**Problem to work on:** Pick out each line in the rows below that contains the word "Open", and copy those lines. Case counts.

### Data excerpts ###

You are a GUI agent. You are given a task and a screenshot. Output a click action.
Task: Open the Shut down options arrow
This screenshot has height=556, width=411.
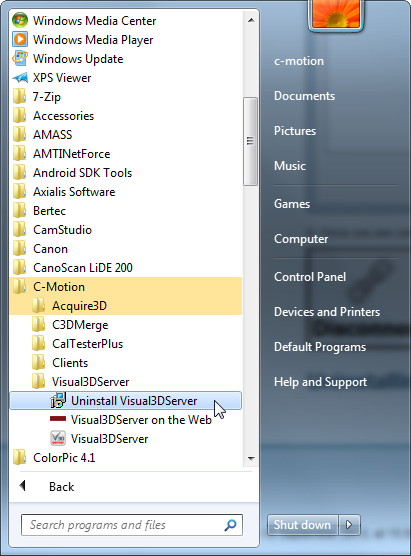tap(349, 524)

###
### Data excerpts ###

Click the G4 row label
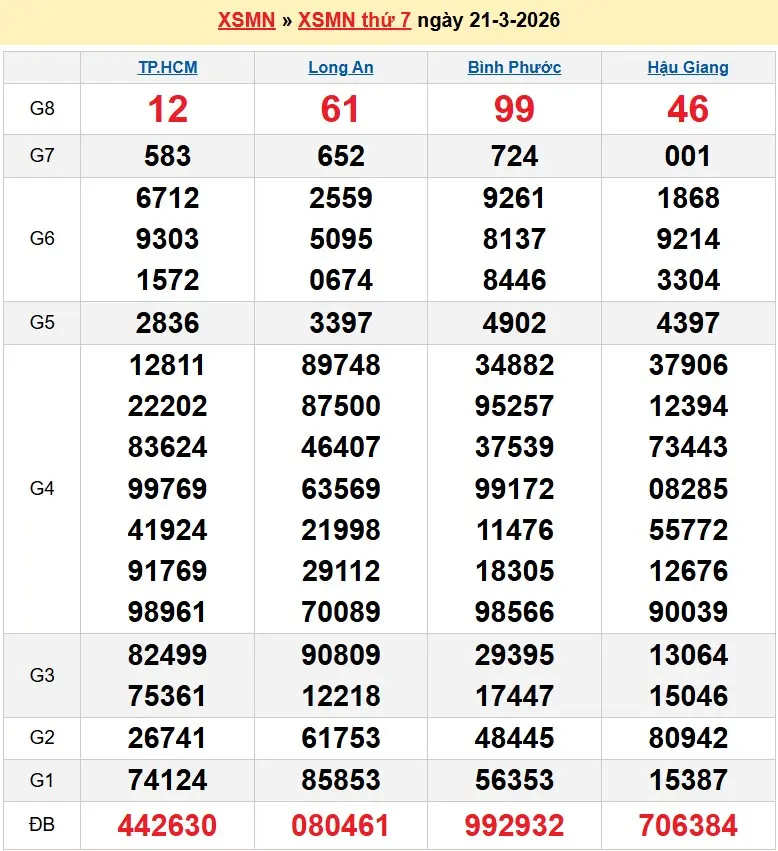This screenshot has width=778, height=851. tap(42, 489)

###
### Data excerpts ###

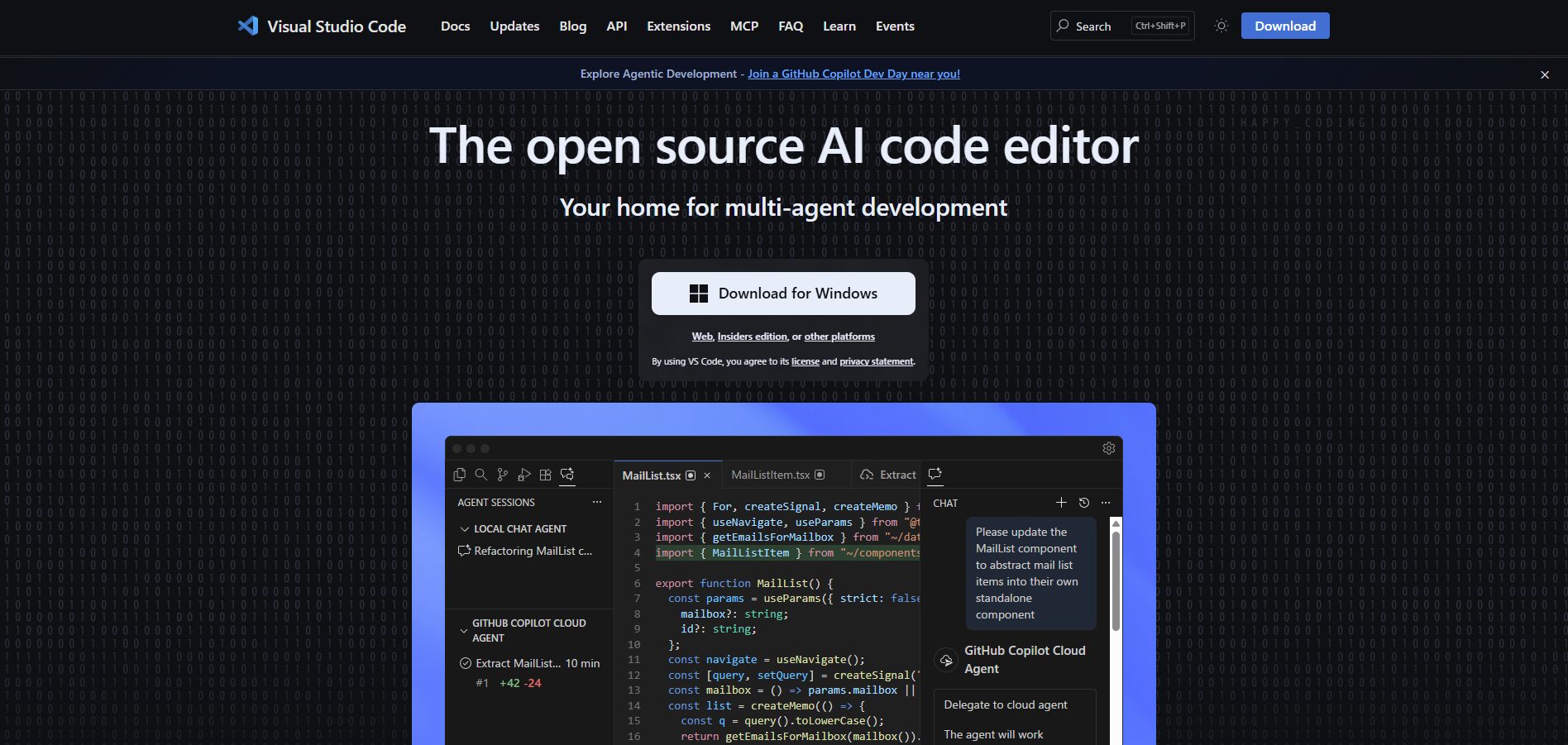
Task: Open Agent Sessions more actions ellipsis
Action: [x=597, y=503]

###

**Complete answer:**
Task: Open the Shut down options arrow
Task: Open Agent Sessions more actions ellipsis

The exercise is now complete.